A private equity firm buys an interest in a company that is not publicly listed and then attempts to turn the company around or grow it. Private equity firms raise capital by way of an investment fund with a defined structure, distribution waterfall and then invest it in their chosen companies. The fund’s investors are known as Limited Partners, and the private equity firm is the General Partner responsible for purchasing, managing, and selling the targets to maximize profits on the fund.
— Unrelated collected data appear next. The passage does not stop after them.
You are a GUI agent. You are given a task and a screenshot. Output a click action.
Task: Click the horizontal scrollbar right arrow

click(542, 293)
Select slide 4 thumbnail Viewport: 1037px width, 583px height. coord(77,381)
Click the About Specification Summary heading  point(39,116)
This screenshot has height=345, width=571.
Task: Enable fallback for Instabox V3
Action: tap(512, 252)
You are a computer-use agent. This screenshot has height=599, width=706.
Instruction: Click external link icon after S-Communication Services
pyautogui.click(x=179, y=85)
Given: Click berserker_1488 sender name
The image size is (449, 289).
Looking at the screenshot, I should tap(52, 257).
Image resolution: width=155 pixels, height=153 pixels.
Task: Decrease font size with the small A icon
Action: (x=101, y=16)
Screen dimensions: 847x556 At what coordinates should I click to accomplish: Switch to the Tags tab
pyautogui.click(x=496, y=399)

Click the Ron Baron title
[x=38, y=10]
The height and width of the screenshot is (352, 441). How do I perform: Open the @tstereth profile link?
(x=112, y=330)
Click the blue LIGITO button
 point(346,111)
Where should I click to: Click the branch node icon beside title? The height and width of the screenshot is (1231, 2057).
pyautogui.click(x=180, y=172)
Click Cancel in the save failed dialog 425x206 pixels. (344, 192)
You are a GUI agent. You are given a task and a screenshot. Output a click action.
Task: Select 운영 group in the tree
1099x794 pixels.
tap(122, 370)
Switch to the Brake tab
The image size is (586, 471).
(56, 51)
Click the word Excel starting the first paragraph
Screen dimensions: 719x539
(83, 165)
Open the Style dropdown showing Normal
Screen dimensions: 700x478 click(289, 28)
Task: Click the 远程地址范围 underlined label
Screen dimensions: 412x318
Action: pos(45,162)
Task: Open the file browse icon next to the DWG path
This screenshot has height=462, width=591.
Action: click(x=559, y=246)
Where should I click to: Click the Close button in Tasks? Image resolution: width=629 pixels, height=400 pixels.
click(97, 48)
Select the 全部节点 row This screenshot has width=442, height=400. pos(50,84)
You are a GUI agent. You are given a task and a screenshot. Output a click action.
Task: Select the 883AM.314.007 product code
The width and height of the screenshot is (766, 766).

PE firms can be critiqued for being uncompromising and seeking profits at all cost, but they possess extensive management experience that enables them to improve the value of portfolio companies by enhancing operations and supporting functions. They could, for example, guide a new executive team by providing the best practices for financial and corporate strategy and assist in implementing streamlined accounting, IT and procurement systems that reduce costs. They also can find operational efficiencies and boost revenue, which is a method to increase the value of their investments.
Contrary to stock investments that can be quickly converted to cash, private equity funds usually require a huge sum of money and could take years before they are able to sell a company they want to purchase at a profit. As a result, the market is extremely inliquid.
Working for a private equity firm typically requires previous experience in finance or banking. Associate associates at entry-level work mostly on due diligence and financing, whereas junior and senior associates focus on the relationship between the firm and its clients. Compensation for these roles has been on a rising trend in recent years.